Pendant sa séance chez un psy… qui n’est autre que lui-même, notre ami Claude saute la barrière des interdits et batifole à coeur-joie dans les décombres à venir de notre joli pays en pleine macronerie, mais pas seulement. À lire avec délectation, rage au ventre, et furieuse envie de faire le ménage, ou d’essayer, même pas pour l’honneur, juste pour le plaisir.
Arrêt-minute chez un psy… spi
Pourquoi tout va-t-il si mal, en France ? En y réfléchissant, être élu Président de la République, ça doit être à la fois grisant et tout-à-fait déstabilisant, sur la distance. Comment, en effet, ne pas s’imaginer que la France entière (villes, villages, plages, campagnes, montagnes et îles lointaines) a décidé que vous seul aviez les qualités (donc l’intelligence !) pour dessiner l’Histoire, dont vous allez faire partie ? On doit se répéter : ’‘Entre Louis XIV, Napoléon, De Gaulle et moi, il y a continuité : ils étaient ce que je suis, je suis ce qu’ils furent’’. Oubliés, les petits arrangements, les compromissions, les reniements, les mensonges, la chance… et le hasard !
Et, dans le cas de Macron – qui est notre problème du moment – comment oublier, en outre, le travail de sape que ses prédécesseurs ont mené depuis Mitterrand, comme une idée fixe mais électoralement payante, pour savonner la planche à la famille le Pen, en la rendant socialement infréquentable ? Comment oublier le faible pourcentage des suffrages exprimés, qui réduit une élection prétendue “au suffrage universel” à une mini-représentativité plus étique qu’éthique ? Comment oublier le rôle d’une Presse corrompue par les subventions étatiques et tout aussi inculte qu’esclave de la mode, qui va chercher à Gauche-toute la totalité d’idées-toutes-faites dont elle est incapable de comprendre la perversité et le caractère mortifère ?
On peut supposer qu’il n’est pas dans la nature d’un candidat à la présidence – par définition narcissique, sinon il n’aurait pas été là où il fallait être, ni fait ce qu’il fallait faire, ni dit ce qu’il fallait dire pour se retrouver dans la “short list”– de regarder en arrière, de s’arrêter aux détails, de se remettre en cause, et de se voir tel qu’il est ! Le premier “pré-requis” pour “candidater” à la présidence de la République, c’est d’être prêt à tout, à tout dire, à tout faire, à tout avaler, à tout travestir, à tout oublier – pour tuer, moralement, civilement, voire physiquement (pour Fillon, par exemple : les trois !) ceux qui vous gênent ou pourraient vous faire de l’ombre (NB – on pense aux mensonges XXL contenus dans “anaphore” qui fit élire Hollande en 2012 : il était l’archétype grandeur nature… de ce qu’il reprochait à tort à Sarkozy !). C’est pour éviter des Giscard, Chirac, Hollande, Macron – et même, à un degré moindre, Sarkozy–, que j’avais voté “Non” à ce référendum (comme aux huit autres) : la probabilité statistique d’avoir un second De Gaulle était vraiment très, très faible !

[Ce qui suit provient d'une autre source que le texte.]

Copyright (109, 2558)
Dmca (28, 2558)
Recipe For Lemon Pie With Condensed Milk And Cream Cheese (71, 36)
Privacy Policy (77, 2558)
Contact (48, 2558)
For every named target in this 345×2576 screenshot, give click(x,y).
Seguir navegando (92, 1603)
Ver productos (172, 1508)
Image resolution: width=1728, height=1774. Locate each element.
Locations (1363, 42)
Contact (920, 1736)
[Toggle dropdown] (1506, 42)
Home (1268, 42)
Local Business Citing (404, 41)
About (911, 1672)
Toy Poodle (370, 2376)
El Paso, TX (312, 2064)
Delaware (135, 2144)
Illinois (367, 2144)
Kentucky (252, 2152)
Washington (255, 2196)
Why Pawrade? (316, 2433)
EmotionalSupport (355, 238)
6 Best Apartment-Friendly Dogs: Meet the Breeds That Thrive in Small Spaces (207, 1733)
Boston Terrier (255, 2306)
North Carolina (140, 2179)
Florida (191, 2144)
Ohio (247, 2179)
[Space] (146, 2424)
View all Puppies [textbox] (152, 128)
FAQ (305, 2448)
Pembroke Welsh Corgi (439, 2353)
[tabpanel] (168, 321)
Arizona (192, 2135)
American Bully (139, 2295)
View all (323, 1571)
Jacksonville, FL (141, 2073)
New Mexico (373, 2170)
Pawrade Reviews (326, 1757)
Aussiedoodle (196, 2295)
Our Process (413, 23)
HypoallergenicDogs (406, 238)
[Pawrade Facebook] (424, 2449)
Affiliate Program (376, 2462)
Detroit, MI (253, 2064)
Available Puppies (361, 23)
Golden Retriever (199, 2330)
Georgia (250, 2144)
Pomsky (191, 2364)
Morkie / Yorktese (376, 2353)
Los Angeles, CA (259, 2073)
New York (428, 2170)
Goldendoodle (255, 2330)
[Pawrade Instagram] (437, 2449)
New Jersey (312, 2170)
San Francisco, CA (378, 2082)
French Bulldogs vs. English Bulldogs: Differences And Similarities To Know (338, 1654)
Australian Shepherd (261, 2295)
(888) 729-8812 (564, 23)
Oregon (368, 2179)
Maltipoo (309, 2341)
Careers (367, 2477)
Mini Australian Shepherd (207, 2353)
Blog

Oui, mais voilà… le jour du scrutin arrive et “c’est vous le gagnant” (et nous les grands perdants). Et c’est dès cet instant précis qu’éclate la différence entre un petit joueur et un De Gaulle – auquel nous devons, pourtant, l’idée de cette élection présidentielle façon “roulette belge” (5 balles et un seul “blanc”, son homologue dite russe ayant 5 blancs pour une balle !) : il suffit de lire la liste des successeurs du Général et de Pompidou : la cause est entendue ! Seul ennui : le seul qui ne l’a pas compris, c’est notre actuel vainqueur des 2 dernières “courses au trésor” : comme Mélenchon – dit “méchencon” par les gens lucides –, il se croit “le Président de tous les Français”… (ce qu’il se donne un mal de chien pour ne pas être, en plus), grâce aux suffrages de 27% de 65% des électeurs, ce qui fait 17 % du corps électoral, soit une très très petite non-majorité d’idées et de ralliement à son absence totale de programme, et se croit autorisé de proclamer : “La République, c’est Moâ !”.
Dans le fond, c’est Macron et lui seul (plus son inexpérience, ses échecs, son manque d’existence, sa superficialité, son mépris pour ses “sujets”, son absence dramatique de “vista”, son progressisme mortifère, sa superbe, et son autoritarisme omni-présent (et omni-malfaisant : il ne faudra jamais oublier “son” confinement –plutôt le nôtre, et si peu “finement” mené ! – ses conséquences et l’entêtement puéril à les nier. Cette tache est si énorme qu’elle suffit à tout rejeter en bloc. Pareil, pour l’immigration, niée perinde ac cadaver (= à mort), et pour la priorité donnée aux analyses de Greta Thunberg, contre toute réalité)… qui est l’obstacle qui empêche, jour après jour, la France de se redresser, d’être elle-même, de vivre heureuse, comme elle en rêve… et, tout simplement, d’avoir un futur. Avec le temps qui passe, les défauts de ce système se révèlent dans toute leur horreur, aggravée par le fait qu’une partie des castes qui se croient “supérieures” (Ouaf, ouaf, ouaf !) et de la bourgeoisie ont été “eues” par le chant de cette pseudo-sirène masculine…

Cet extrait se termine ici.